Introduction
Introduction to basic concepts and terms in CAT. If you are new to CAT, read carefully.
What is CAT About
If you end up here, we expect you have some data and you want to trust them. CAT is about turning your assumptions about data into confidence - you will not assume the data is correct, you will know it is. Or you will exactly know what is wrong. You achieve that very simply by creating very simple automated tests.
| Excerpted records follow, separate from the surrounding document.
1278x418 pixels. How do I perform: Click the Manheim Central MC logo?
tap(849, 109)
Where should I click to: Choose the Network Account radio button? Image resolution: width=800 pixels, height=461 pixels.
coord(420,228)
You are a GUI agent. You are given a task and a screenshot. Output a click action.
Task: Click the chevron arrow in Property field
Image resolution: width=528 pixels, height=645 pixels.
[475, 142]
This page summarizes basic terms and concepts used in CAT.
Data Source
Every company has lots of data. Very often, the data are in various formats:
The data are often “travelling” through the company systems, e.g., they are created in a CRM system, loaded into DWH and from DWH to Power BI wokspace for reporting. It is a best practice to have automated tests, that give you enough confidence that all data are trustworthy.
A Data Source in CAT is a definition of where the data is and how to connect to them. You give them a friendly name (such as CRM, DWH, Power BI, …). This friendly name is then used in your tests, where you define your expectation about the data in the system. This way you dont’ have to repeat all connection information in every test - you just specify, that your test examines data in e.g., DWH.
Example of a Data Source:
Data Sources:
- Provider: SqlServer@1
Connection string: data source=localhost;integrated security=true;initial catalog=DWH
Name: DWH
The example is in YAML, but you can have them defined also in a relational database table, in MS Excel file, …
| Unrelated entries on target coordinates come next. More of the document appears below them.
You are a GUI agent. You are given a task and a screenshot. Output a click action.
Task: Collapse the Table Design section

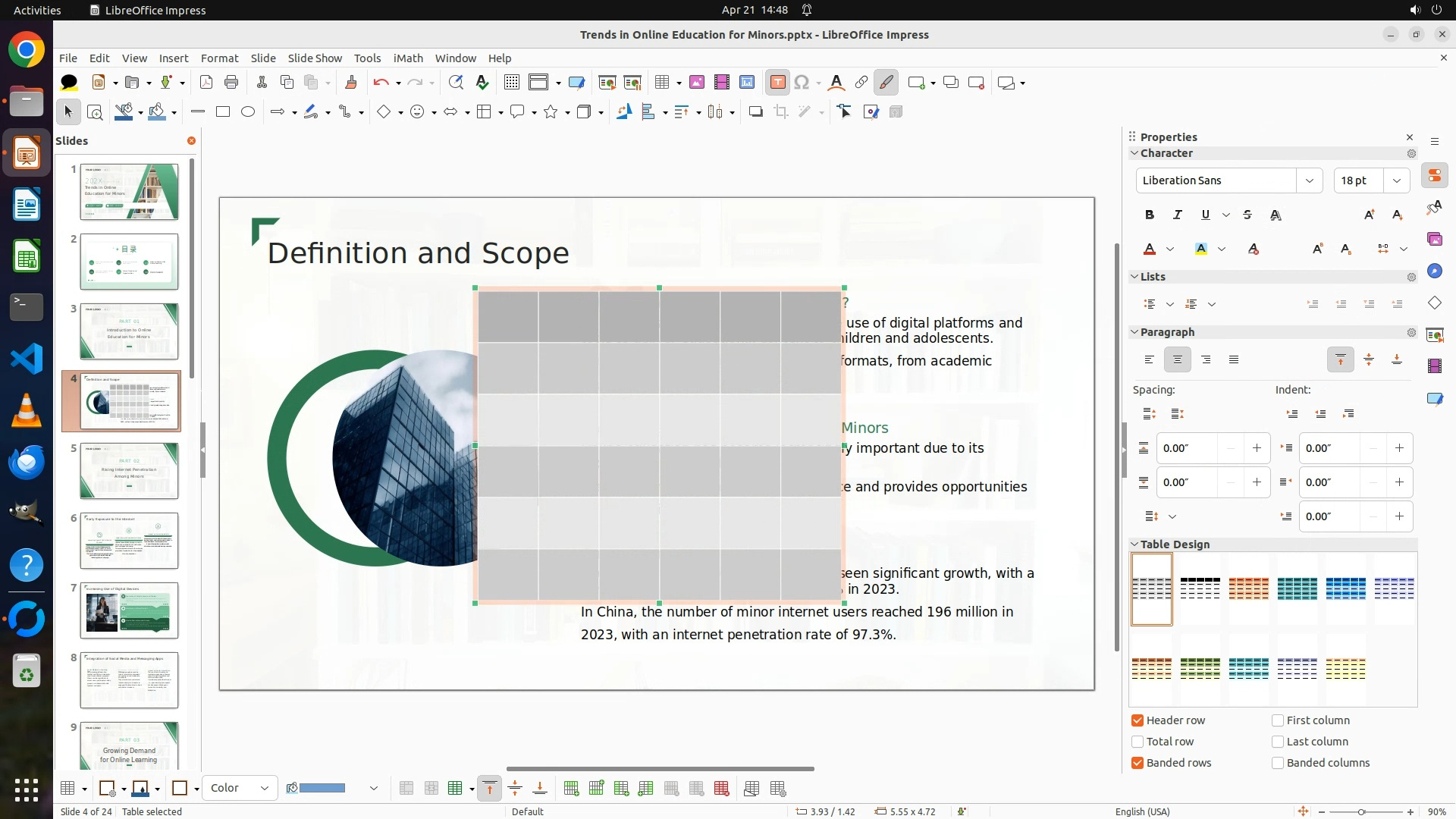click(1134, 544)
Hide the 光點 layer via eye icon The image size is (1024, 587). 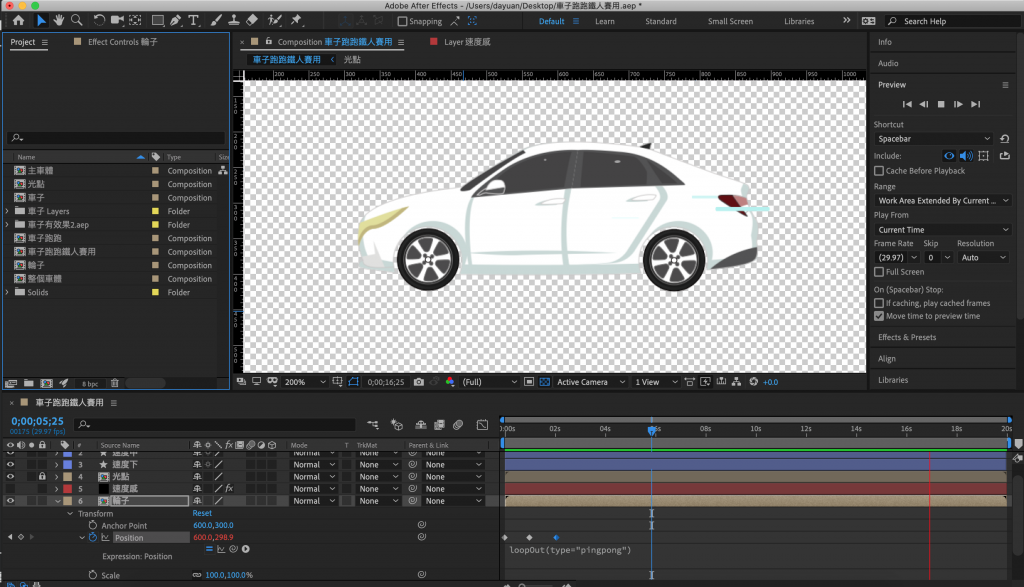11,477
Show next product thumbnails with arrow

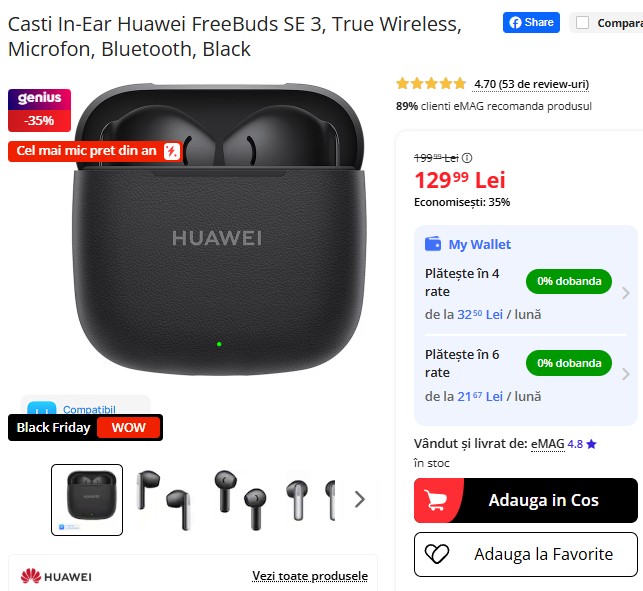(360, 499)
For details, see Data Source.
Test Definition
A Test Definition describes your expectations about the data. E.g., you expect that a SQL statement issued against your CRM system (MySQL) returns exactly the same data as another SQL statement issued against your DWH (SQL Server). Or that none of your tables in a Power BI model is empty.
Example of a simple smoke test:
Tests:
- Test Suite: Smoke tests
Test Name: Dimension.Customer has data
Data Source: DWH
Query: SELECT * FROM Dimension.Customer
Expectation: set is not empty
And again - you can define your tests wherever you want - in YAML (as in the example), in MS Excel, in a relational database table.
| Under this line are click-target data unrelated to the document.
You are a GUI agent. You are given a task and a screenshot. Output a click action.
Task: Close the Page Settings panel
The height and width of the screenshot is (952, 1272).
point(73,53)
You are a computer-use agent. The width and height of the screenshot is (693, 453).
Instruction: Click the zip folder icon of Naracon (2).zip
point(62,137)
For details, see Test Definition.
Provider
As mentioned, in CAT you crated named Data Sources - they tell to CAT where your data is. But that does not mean, that CAT can connect to any data source. CAT has predefined set of providers - they define to what types of data is CAT able to connect, such as MS SQL Server, ORACLE, PostgreSQL, MS Excel, CSV, Power BI, …
Note that in the data source definition the provider (and version) must be specified:
Data Sources:
- Provider: SqlServer@1 # without this line CAT wouldn't know HOW to connect (what drivers to use)
Connection string: data source=localhost;integrated security=true;initial catalog=DWH
Name: DWH
For details, see Providers
Expectation
In an Excpectation you express, what you expect from the dataset(s) returned by a query (or queries) you defined in a Test Definition.
CAT comes with predefined set of expectations, such as SetIsEmpty, SetRowCount or SetsMatch.
For details about Expectations, see Expectations.
For overview of all defined Expectations, see Expectations.
Output
CAT PowerShell module by default outputs the results of tests (and log messages) to console. For interactive testing sessions it is enough, but in various scenarios, you might need something else:
- Developers or business users often need results of tests in MS Excel format
- Azure DevOps or other automation tools need special file formats in order to display nice charts and details of test results
- You may be tasked to automate further processes, such as sending emails, insert results into database, invoke other processes etc.
CAT helps you significantly by creating various Outputs, such as MS Excel files, JSON, TRX or YAML files etc.
Output: xlsx, json
For details, see Outputs.
Project File
CAT needs to know somehow what data do you want to tests (data sources) and what exactly you need to check (tests).
For every testing project, you need to create a new CAT project file. You can do it simly with New-CatProject
command.
In simple scenarios, you simly define data sources and tests directly in that project file, something like this:
Data Sources: # where to connect
- Provider: SqlServer@1 # it is MS SQL server
Connection string: data source=localhost;integrated security=true;initial catalog=DWH
Name: DWH # friendly name for this data source
Tests:
- Name: Active customers have contracts # name for the test
Description: Every active customer has at least one active contract.
First Data Source: DWH #
First Query: |
SELECT CustomerID
FROM dbo.Customer as cust
WHERE cust.IsActive = 1
ORDER BY cust.CustomerID
Second Data Source: DWH
Second Query: |
SELECT DISTINCT c.CustomerID
FROM dbo.Contract as c
WHERE c.IsActive = 1
ORDER BY c.CustomerID
Expectation: SetsMatch # what do I expect from the result datasets
Output: xlsx
But often, you may need to load the test definitions (or even data source definitions) from e.g., relational database table or from a MS Excel file. You can do so, just specify what do you want in the project file.
In project files you also define outputs you need (if simple output to console window is not enough).
For full reference, see Project files.